OKLAHOMA CITY (KFOR) – A manic Monday for Oklahoma City first responders who spent the day working multiple metro wrecks and pileups.
First responders worked about 88 wrecks as of Monday evening in Oklahoma City due to winter weather making its way into the city.
Fire officials said they were called to 21 of those wrecks in less than a 2-hour span early Monday morning.
Battalion Chief and Public Information Officer with the Oklahoma City Fire Department Benny Fulkerson said it made for quite the busy day.
“It was just really slick,” he said. “It happened very quickly.”
As of 8 p.m. Monday, EMSA says it has responded to 58 Motor Vehicle Collisions (usual for this time of year on a weekday evening is 16) and 62 Falls (usual for this time of year on a weekday evening is 23).
“I just lost control,” Chris Bamburg said, a man who was in a wreck near Reno Avenue and Council Road. “So, I went into the other lane, bumped into the bridge.”

### Task set
1/ Decide whether each statement agrees with the news report, answering yes or no and quoting the words that settle it: (a) Fire officials were called to 21 wrecks in less than two hours early Monday morning. (b) On a weekday evening at this time of year, EMSA usually responds to 16 falls. (c) Chris Bamburg was in a wreck near Reno Avenue and Council Road.
2/ Extract the passage of the news report starting at "First responders worked" and ending at "early Monday morning.", copying it word for word.
Answer from the news report alone.

[Stored items]
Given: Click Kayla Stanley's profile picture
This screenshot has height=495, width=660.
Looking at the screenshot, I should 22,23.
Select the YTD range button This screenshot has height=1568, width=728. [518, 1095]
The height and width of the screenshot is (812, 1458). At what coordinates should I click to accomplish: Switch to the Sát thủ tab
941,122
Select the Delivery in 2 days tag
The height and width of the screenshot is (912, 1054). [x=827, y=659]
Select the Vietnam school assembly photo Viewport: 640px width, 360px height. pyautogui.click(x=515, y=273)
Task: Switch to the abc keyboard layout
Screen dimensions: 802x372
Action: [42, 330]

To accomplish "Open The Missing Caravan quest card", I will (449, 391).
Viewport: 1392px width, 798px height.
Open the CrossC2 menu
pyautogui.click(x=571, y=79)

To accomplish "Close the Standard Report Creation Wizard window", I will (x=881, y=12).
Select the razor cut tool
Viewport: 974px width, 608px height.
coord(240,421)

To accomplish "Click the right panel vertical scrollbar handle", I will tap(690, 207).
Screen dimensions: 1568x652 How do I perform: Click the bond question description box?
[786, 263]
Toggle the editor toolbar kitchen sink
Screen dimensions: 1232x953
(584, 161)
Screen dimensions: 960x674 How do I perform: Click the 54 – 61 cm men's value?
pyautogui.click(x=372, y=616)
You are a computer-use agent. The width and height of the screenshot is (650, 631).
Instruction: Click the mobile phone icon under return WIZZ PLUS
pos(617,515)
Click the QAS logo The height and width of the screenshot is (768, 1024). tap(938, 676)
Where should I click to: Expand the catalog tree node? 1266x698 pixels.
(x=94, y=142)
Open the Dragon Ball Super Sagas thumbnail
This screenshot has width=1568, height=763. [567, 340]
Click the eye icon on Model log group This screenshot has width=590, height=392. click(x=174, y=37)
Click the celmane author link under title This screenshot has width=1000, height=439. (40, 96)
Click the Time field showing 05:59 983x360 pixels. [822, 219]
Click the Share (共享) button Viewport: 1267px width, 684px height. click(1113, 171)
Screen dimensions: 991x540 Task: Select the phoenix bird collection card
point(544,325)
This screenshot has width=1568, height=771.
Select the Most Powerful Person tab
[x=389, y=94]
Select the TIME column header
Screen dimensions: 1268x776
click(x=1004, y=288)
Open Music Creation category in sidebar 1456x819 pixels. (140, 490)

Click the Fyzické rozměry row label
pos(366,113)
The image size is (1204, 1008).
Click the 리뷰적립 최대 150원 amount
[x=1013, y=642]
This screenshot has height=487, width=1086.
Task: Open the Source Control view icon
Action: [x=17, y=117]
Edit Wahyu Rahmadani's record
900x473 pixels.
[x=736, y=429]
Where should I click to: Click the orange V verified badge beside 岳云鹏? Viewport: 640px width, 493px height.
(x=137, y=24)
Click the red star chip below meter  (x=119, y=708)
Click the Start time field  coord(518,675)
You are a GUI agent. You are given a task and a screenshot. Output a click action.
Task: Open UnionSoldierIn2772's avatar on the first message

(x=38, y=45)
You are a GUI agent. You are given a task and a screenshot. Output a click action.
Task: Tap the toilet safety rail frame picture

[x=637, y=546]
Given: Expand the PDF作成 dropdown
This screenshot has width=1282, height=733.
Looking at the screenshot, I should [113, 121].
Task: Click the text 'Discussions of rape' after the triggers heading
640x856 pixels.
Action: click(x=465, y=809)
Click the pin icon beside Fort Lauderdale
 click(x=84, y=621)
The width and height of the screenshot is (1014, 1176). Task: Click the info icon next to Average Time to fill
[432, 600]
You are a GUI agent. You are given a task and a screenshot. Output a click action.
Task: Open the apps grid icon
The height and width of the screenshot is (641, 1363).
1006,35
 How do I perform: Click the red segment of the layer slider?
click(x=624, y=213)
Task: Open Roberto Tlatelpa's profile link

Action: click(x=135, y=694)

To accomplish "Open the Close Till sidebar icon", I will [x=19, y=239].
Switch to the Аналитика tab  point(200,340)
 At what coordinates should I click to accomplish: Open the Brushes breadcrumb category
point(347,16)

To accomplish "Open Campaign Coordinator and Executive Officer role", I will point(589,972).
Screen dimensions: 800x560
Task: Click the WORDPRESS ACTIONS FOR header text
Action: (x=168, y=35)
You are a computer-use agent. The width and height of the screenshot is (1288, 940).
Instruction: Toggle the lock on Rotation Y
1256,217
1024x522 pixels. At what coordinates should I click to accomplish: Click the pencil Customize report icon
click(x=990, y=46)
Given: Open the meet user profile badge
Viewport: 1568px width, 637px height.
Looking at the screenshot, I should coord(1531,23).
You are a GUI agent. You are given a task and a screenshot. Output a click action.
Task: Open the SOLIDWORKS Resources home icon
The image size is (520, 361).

### Solutions below
1/
(a) Yes: "Fire officials said they were called to 21 of those wrecks in less than a 2-hour span early Monday morning."
(b) No: "62 Falls (usual for this time of year on a weekday evening is 23)"
(c) Yes: "a man who was in a wreck near Reno Avenue and Council Road"

2/
First responders worked about 88 wrecks as of Monday evening in Oklahoma City due to winter weather making its way into the city.
Fire officials said they were called to 21 of those wrecks in less than a 2-hour span early Monday morning.